### 提示された文章
☆ ☆ ☆ ☆ ☆

このような「時短ハラスメント」が発生してしまうことにより、社員の実際の労働時間が把握できにくくなるため、残業時間の未払いや労働災害など、大きな労務リスクを抱えることになってしまう可能性がありますし、もちろん社員の心身の健康に悪影響がでてしまう可能性もあります。
「時短ハラスメント」が発生してしまう原因・背景
──「時短ハラスメント」が発生してしまう原因や背景にはどんなものがあるのでしょうか。
「時短ハラスメント」が発生してしまう背景には、昨今の『働き方改革』が大きく影響していると考えています。労働基準法の改定により、36協定を締結し管轄の労働基準監督署に提出している場合でも時間外労働時間は月45時間・年360時間が上限と定められました。以前にも増して残業時間に関する管理が厳しくなったことを受け、会社としても『残業を上限内に収めるように』と現場へ指示を出すようになりました。しかし、業務量削減や生産性向上施策が行われずに労働時間だけを減らしてしまうと、随所にそのしわ寄せが来ます。それがタイムカードを打刻せずに働いたり、持ち帰り仕事という形になって表面化してしまっているのです。
もう1つの観点に『人件費削減』があります。昨今の急激な環境変化による経営難や人件費の高騰などを理由に、実際は残業しているにも関わらずその残業時間をカウントしないという事象も発生しています。また、働き方改革の一環として2023年には月60時間超の時間外労働においては残業手当の割増率が50%以上に引き上げとなるため、今後さらに見かけ上の残業時間を意図的に減らそうとする会社が増えてしまう可能性があります。
これらの原因に共通して言えるのは、ミドルマネジメントや管理職の境遇が影響しているという点です。ここ数年のコロナ禍や戦争による物価高などの影響によって、残念ながら大きく業績が悪化している企業も増えているようです。そういった背景もあり、会社かや経営層からミドルマネジメントや管理職が、より効率的に高い成果を求められ、メンバー社員との間で板挟みになってしまう傾向が多いようです。そうしたプレッシャーや負荷により、メンバーマネジメントの際に残念ながらパワハラに繋がる言動をとってしまうこともあるようです。
「時短ハラスメント」と見なされた過去事例
──「時短ハラスメント」と見なされた具体的な事例には、どういったものがありますか。
公に発表されているものから2つほどご紹介します。
極度の残業制限・叱責により郵便局内で配達員が命を絶った事例
2019年3月5日午後2時ごろ、関西の郵便局内で20代の男性配達員が自ら命を絶つという痛ましい事件が発生しました。この男性配達員は同日午前の配達中に車との接触事故を起こし、その報告を上司から求められ、その後姿を消し、局内の片隅で亡くなった状況で発見されたようです。直接的には接触事故についての叱責がトリガーとなってしまったと推察できますが、同僚の証言によると男性配達員はこれまでもその上司から残業時間の多さなどを何度も叱責され、次にミスをしたら進退を考える旨の念書まで書かされていたそうです。

☆ ☆ ☆ ☆ ☆

### データ行
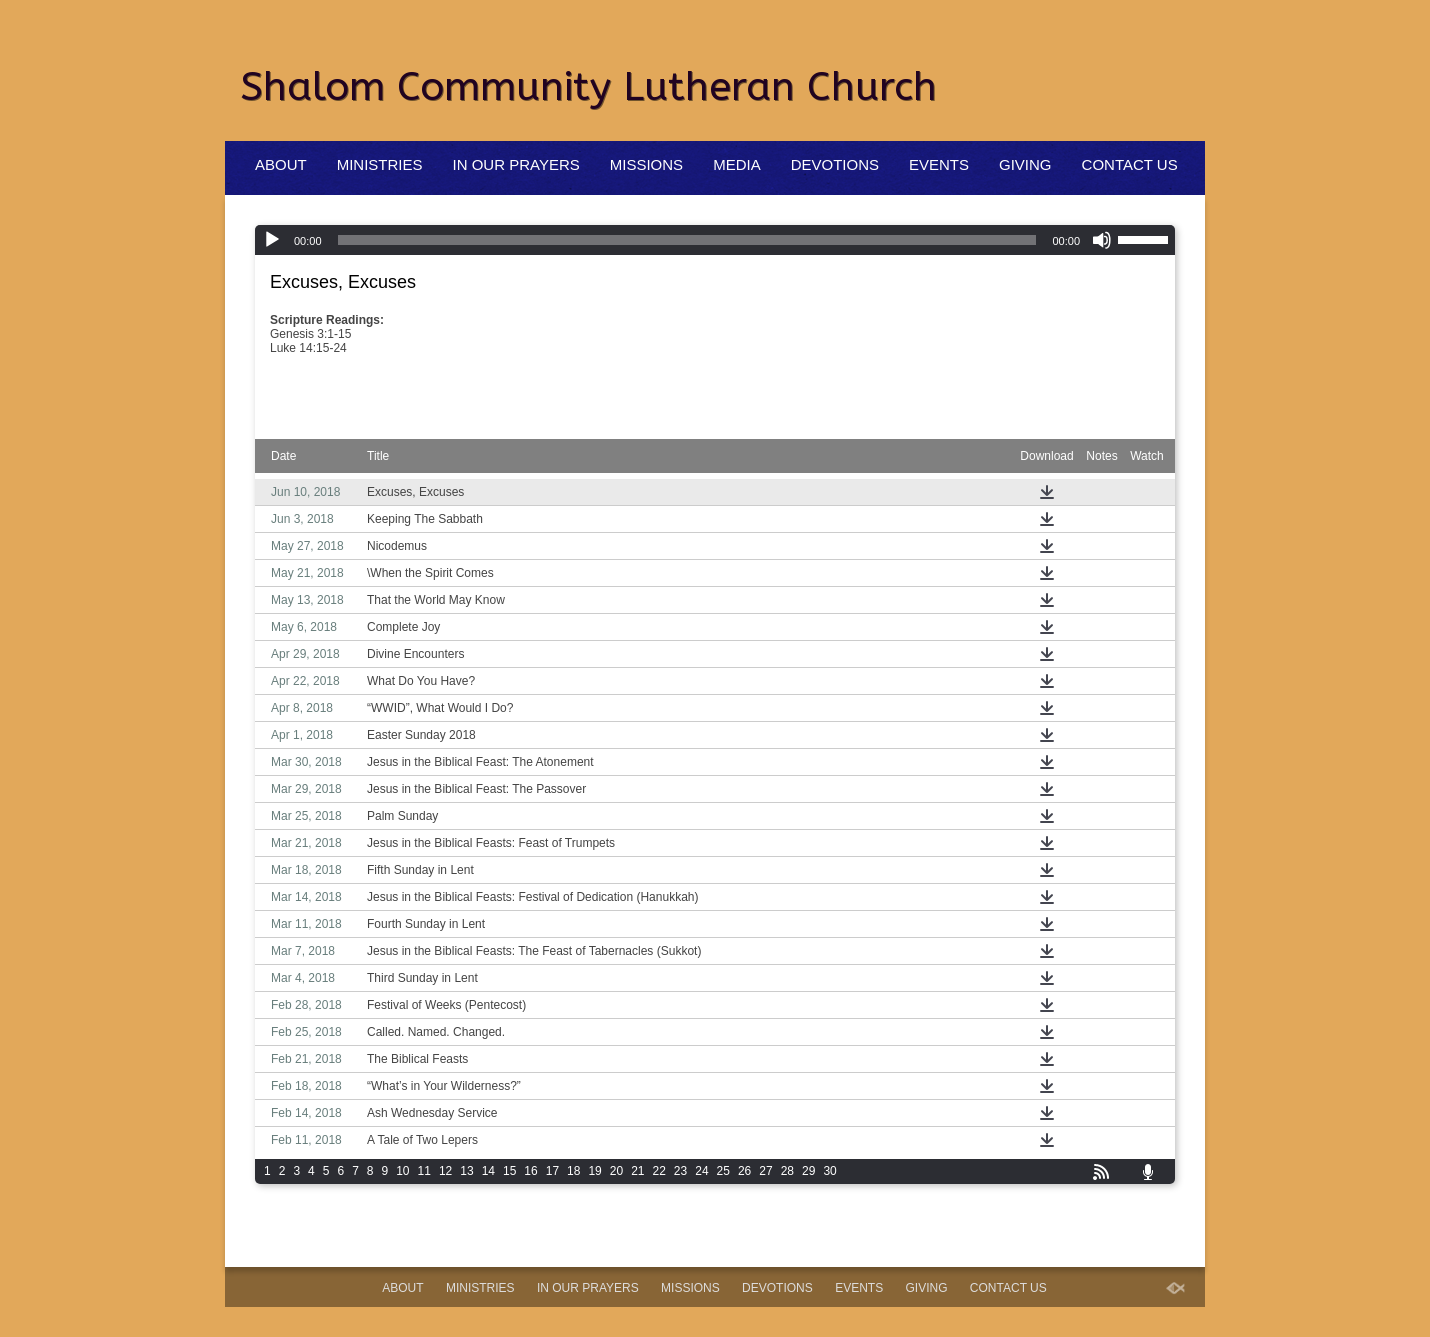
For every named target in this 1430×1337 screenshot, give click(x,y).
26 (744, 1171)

☆ ☆ ☆ ☆ ☆

### 課題の要件
「時短ハラスメント」を扱った文章の最後の文に続けて、その先を書いてください。

### 本課題の出力
これはインターネット通販の普及などで宅配業者のニーズが高まり負担が大きくなる一方、残業時間だけが抑制され、そのしわ寄せが現場に集中してしまった事例ではないでしょうか。上司からの厳しい指導が男性配達員を追い詰めたことは間違いありませんが、その上司も幹部から残業時間抑制と配達期限厳守の相反するミッションを押し付けられていたことを考えると、1人のメンバー要因ではなく組織的な問題だったのではないかと考えられます。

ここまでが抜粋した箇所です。